I'd like to ask whether any of you experienced the same problem as me, and if a solution/troubleshooting procedure is known for this problem.

We've 2 FAS2554 ONTAP 8.3P2 in cluster (4 nodes). Each node has one big aggregate (plus the ONTAP "service" aggregate), for a total of 4 aggregates for data storage.

One SVM is dedicated to providing iSCSI LUNs to Windows Server 2012 R2 virtual machines and is hosted on aggregate 3. iSCSI LUNs are distributed on the 4 aggregates using 1 volume for each LUN.

I noticed that virtual machines using iSCSI LUNs hosted on aggregate 3 experience periods of very low disk access performance.

I installed Harvest+Graphite+Grafana and noticed that periodically aggregate 3 shows very low IOPS, throughput and latency.
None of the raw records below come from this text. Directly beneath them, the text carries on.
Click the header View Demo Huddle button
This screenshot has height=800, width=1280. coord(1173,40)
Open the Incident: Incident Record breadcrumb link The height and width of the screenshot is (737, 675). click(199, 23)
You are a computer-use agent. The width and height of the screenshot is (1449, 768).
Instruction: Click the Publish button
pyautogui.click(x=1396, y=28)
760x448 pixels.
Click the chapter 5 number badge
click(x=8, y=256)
At the same time it shows very low reads from HDDs and very high reads from RAM. The behavior seems very regular, with anomaly periods appearing approximately every 100 minutes and lasting about 30 minutes.

I attach a couple of graphs taken from Grafana.
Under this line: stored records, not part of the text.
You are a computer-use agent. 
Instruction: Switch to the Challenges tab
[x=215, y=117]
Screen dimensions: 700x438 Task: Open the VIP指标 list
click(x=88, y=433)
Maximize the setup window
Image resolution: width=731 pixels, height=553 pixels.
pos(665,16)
Does anybody have an idea of what's happening?

Many thanks in advance!

Regards

andris · ‎2017-02-15

You might want to open a technical case with Support to look into this further - there could a number of factors at work, here.

On the other hand, 8.3P2 is long in the tooth - your time might be better served moving to the recommended 8.3.x release - currently 8.3.2P9.

Ref: Recommended Data ONTAP Releases on the NetApp Support Site

You can check out the bugs fixed between these two release, if you like:

http://mysupport.netapp.com/NOW/cgi-bin/relcmp.on?notfirst=Go%21&rels=8.3P2%2C8.3.2P9&what=fix

Of particular interest... Bug 896685

zamo2k · ‎2017-02-16

Many thanks andris for your detailed answer, it gave me a starting point.

I'll contact NetApp immediately and update this thread at the end of the story.

I hope everything could be solved with an ONTAP upgrade.

Best regards